Forecasting multi-trait resistance evolution under antibiotic stress

Many bacteria rely on efflux pumps to survive antibiotic stress, and exposure to antibiotics often leads to mutations in pump genes or their regulators that increase pump expression. Predicting the spectrum of these mutations is important for designing effective antibiotic treatments, but the underlying regulatory networks are large and complex, making them difficult to map experimentally. To address this challenge, we developed a mathematical framework that integrates dynamical equations for efflux pump regulation with a genetic algorithm for parameter estimation and evolutionary simulations. Using this framework, we simulated in silico evolution of Pseudomonas aeruginosa under exposure to the antibiotics meropenem, tobramycin, and ciprofloxacin. The simulations revealed mutational spectra affecting the expression of four RND efflux pumps and their shared regulatory network.
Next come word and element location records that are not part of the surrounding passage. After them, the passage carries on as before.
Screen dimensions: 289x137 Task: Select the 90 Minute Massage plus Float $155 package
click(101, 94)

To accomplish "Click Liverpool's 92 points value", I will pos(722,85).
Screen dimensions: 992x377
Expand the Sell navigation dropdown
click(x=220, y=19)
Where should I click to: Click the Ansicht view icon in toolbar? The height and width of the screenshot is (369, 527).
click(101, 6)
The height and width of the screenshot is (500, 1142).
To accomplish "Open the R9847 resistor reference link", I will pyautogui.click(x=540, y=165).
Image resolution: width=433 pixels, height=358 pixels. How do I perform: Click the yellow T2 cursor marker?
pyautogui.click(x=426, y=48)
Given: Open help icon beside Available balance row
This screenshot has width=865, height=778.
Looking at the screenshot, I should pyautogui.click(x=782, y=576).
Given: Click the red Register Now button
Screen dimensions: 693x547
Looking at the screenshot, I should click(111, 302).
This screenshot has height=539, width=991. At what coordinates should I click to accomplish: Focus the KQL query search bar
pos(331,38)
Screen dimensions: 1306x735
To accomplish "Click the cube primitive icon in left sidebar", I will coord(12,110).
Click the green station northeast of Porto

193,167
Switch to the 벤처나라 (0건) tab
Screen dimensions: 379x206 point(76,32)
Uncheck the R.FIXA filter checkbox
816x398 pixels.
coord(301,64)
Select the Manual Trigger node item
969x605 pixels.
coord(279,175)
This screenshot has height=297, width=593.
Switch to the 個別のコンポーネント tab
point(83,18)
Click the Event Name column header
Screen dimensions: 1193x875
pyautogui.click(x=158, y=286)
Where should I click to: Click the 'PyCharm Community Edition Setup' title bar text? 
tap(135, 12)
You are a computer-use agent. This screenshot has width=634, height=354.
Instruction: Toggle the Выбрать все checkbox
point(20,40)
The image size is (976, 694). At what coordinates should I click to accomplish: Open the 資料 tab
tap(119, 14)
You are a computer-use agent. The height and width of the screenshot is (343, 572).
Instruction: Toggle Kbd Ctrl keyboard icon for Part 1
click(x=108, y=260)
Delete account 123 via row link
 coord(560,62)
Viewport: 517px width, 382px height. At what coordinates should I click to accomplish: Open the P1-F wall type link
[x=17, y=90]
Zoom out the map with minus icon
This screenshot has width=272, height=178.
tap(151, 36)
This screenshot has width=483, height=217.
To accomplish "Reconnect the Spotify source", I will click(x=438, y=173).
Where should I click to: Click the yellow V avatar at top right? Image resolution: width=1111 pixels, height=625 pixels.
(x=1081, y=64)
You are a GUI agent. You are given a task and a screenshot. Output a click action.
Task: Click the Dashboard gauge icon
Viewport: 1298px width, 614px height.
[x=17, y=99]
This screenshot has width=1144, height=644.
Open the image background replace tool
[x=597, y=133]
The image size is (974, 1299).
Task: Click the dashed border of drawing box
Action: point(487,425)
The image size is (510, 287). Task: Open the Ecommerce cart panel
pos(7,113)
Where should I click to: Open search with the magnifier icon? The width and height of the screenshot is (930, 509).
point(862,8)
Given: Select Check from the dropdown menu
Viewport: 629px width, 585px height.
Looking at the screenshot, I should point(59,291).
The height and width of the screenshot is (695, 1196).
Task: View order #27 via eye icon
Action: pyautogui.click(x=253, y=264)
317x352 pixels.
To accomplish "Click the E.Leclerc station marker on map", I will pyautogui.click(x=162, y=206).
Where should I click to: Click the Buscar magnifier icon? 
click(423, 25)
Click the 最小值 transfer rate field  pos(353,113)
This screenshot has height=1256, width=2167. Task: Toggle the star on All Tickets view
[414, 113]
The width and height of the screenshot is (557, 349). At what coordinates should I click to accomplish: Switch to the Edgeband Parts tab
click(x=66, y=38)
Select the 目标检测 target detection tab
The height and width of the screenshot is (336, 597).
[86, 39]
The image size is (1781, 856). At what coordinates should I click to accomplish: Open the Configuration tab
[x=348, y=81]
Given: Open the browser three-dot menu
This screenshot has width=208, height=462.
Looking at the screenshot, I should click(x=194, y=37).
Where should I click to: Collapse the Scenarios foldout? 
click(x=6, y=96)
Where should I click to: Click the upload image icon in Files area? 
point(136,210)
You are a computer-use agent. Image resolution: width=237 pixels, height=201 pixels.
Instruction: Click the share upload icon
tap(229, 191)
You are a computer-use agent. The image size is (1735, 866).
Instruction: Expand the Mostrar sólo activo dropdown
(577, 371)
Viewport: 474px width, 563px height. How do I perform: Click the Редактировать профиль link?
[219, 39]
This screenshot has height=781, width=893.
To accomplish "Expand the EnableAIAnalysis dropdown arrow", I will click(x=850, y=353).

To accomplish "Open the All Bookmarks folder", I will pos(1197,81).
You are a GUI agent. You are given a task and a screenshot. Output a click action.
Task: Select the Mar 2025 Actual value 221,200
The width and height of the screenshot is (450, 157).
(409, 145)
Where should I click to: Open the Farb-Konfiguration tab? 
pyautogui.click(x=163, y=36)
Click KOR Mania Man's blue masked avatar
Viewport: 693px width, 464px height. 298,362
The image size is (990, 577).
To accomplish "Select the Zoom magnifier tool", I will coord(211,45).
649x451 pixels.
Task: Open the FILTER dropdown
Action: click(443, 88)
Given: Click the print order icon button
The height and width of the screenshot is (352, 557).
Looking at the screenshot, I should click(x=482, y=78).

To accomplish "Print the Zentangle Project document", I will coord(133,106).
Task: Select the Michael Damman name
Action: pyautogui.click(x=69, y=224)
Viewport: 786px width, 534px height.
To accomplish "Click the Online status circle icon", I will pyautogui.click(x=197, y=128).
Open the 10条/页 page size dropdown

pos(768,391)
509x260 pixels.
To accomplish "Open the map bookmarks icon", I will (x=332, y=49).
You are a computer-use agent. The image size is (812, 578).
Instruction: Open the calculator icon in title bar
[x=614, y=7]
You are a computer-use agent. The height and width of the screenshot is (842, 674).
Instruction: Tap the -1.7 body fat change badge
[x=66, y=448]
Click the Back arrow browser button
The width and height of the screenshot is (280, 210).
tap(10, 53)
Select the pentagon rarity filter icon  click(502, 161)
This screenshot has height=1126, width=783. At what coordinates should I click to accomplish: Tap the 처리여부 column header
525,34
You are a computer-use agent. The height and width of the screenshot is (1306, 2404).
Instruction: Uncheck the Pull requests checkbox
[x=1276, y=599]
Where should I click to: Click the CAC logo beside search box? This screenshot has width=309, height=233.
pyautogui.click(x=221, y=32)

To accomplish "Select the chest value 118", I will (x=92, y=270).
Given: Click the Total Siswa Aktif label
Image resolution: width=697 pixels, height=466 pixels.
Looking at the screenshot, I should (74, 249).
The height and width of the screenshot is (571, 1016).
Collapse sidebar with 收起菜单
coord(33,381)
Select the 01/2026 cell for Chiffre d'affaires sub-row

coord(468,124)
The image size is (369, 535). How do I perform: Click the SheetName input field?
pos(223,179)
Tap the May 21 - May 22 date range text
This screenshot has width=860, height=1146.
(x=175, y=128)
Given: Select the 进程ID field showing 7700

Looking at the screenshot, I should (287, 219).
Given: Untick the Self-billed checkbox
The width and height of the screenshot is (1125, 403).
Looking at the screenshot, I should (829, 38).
The most frequently mutated genes were single-target regulators that matched well with previous observations in clinical and in vitro studies. The model also showed that the shared use of the OprM protein by two pumps is a key factor shaping their distinct mutational patterns. Mutations often produced multi-trait phenotypes, manifesting as collateral sensitivity or cross-resistance to antibiotics not used for selection. While cross-resistance evolved readily, its extent depended on initial pump expression levels and thus may vary between strains. Finally, simulations of changing environments showed that efflux pump genes tend to be lost in the absence of antibiotics, suggesting a potential strategy to steer bacterial evolution toward reduced capacity to re-evolve resistance.